You are standing there, HDMI cable in hand, sweating slightly. The client is waiting. On the screen, a spinning wheel of death is trying to load your magnificent, interactive, real-time dashboard. It fails. You apologise. You try to tether to your phone. The client checks their watch.
It is dodgy, really. We rely on these heavy, web-based tools to prove our worth, but when the tech fails, we look incompetent. And even when it works, we are asking the client to navigate a maze.
I stopped playing this game years ago. Now, I send a PDF. Two pages. No animation. No drill-downs. Just the truth, frozen in time.
The Drag: The 50-Slide Security Blanket
Why do we produce these massive slide decks? I’ll tell you why. It’s fear.
We are terrified that the client will ask a question we haven’t anticipated. So, we include everything. Demographics? Slide 14. Device breakdown by browser version? Slide 32. A screenshot of a tweet from three weeks ago? Slide 48.
We spend hours formatting these slides. We align boxes. We check font sizes. We are polishing a landfill.
The client does not read it. I promise you, they don’t. They read the Executive Summary, they glance at the first chart, and they close the file. The rest is just noise. It creates cognitive load. It makes us look like we don’t know what is important, so we just handed over the whole haystack and hoped they would find the needle.
Sending a 50-page deck is not “comprehensive.” It is bad manners. It says, “I didn’t have time to synthesise this, so you do it.”
The Answer: The Two-Page Protocol
We implemented a strict rule: The Weekly Report is two pages. Period. If you can’t say it in two pages, you don’t understand it yet.
Here is the structure. It works for almost every industry.
Page 1: The Decision Layer This is the only page the decision-maker needs to look at.
- The Headline: One sentence stating the health of the account. (e.g., “Performance is stable, but budget constraints are limiting growth.”)

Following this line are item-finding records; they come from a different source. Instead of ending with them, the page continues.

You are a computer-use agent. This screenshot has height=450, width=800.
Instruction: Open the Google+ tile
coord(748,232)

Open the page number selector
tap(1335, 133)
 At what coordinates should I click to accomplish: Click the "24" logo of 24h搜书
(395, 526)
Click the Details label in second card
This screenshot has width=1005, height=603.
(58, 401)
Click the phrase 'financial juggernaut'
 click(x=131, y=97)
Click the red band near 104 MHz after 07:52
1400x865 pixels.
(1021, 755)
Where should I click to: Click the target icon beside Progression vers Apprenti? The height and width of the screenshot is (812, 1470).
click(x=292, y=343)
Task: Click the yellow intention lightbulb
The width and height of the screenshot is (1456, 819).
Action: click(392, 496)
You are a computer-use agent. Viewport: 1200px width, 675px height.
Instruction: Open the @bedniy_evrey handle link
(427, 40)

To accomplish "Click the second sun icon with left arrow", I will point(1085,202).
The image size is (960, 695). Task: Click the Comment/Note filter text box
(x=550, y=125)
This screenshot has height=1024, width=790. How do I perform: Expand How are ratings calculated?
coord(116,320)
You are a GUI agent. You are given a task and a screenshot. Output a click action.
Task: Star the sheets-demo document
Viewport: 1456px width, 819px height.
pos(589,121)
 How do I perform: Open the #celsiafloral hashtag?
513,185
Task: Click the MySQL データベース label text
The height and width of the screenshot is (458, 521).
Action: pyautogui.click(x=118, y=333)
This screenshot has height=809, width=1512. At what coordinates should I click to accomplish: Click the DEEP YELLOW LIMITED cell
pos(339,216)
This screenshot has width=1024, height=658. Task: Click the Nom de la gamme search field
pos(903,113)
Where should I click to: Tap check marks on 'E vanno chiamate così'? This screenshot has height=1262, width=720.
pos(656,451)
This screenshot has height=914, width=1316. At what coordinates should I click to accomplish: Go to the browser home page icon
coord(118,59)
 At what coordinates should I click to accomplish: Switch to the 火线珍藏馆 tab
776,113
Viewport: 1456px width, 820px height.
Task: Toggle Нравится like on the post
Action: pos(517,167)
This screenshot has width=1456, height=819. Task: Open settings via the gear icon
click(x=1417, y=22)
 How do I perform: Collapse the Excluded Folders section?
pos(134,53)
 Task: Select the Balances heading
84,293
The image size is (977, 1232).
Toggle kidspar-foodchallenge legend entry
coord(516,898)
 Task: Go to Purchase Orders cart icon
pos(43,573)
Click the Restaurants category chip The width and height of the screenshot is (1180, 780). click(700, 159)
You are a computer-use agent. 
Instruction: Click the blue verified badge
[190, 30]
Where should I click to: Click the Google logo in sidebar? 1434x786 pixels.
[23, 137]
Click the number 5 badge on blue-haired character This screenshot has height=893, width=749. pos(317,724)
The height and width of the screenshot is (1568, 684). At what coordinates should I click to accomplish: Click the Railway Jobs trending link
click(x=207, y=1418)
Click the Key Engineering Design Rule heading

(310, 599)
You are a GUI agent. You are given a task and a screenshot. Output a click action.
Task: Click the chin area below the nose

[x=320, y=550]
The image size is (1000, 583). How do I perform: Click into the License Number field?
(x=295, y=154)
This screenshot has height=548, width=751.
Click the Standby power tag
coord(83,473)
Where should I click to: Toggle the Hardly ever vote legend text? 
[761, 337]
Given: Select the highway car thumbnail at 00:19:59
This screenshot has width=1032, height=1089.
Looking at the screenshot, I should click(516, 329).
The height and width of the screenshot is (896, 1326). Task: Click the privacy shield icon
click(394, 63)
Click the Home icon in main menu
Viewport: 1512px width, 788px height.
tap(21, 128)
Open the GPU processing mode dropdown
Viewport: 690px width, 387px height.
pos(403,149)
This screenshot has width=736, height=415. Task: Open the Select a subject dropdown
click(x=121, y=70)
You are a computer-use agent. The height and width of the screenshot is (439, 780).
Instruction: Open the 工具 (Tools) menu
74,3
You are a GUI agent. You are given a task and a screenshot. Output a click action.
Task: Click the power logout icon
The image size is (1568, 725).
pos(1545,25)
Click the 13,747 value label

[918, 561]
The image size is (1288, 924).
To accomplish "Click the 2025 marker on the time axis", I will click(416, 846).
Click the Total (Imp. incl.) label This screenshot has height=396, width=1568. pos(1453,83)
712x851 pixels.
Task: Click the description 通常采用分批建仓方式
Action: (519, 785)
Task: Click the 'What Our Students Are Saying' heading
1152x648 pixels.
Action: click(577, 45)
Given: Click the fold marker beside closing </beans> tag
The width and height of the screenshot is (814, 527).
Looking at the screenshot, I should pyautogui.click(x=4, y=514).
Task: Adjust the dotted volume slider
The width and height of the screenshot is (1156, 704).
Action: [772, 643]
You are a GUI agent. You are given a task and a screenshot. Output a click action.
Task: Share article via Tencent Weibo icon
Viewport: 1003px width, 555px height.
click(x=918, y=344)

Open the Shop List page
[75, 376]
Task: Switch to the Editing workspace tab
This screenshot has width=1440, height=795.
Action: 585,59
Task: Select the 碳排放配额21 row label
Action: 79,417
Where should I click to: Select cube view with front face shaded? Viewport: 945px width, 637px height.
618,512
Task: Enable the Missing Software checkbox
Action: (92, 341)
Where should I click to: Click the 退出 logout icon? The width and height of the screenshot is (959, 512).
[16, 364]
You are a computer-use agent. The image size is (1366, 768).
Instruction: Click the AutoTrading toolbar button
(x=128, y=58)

- The Big Numbers: Three to four KPIs. No more. Large font.
- The Narrative: A concise paragraph. What happened? Why did it happen? What are we doing next?
- The Ask: Do we need approval? Do we need assets? Put it in a red box.
Page 2: The Evidence Layer This is for the skeptics or the tactical leads.
- The Trend: A simple line chart showing performance over time (Year-to-Date). Context is king.
- The Breakdown: A table showing the top movers (best performing campaigns/products).
- The Liability Shield: A brief list of technical changes or optimizations made, just so they know we are working.
[TO EDITOR: Simple wireframe of the two pages side-by-side. Page 1 has a large “Headline” block and 3 “KPI” circles. Page 2 has a large “Line Chart” and a “Table”.]
That is it. Sorted.
The benefits were immediate. Our consultants saved about six hours a week per account because they weren’t wrestling with PowerPoint formatting. The clients loved it because they could read it on their phone in the taxi.
And the best part? When the Wi-Fi sulks during the presentation, I just open the local PDF on my desktop. “Here is the situation,” I say. No spinning wheel. No panic. Just professionalism.
Let’s stop equating volume with value. A short letter is harder to write than a long one, but it gets read.
FAQs
Is two pages really enough to justify our fees?
Fees are justified by results, not the weight of the paper. A heavy report suggests you worked hard; a short report suggests you thought hard.
What if the client asks for more detail?
That is what the Appendix is for. Or a conversation. Never bury the lead in the details.
Doesn't a PDF feel a bit... old fashioned?
It feels reliable. It opens on a phone in a tunnel. 'Interactive' usually just means 'Broken'.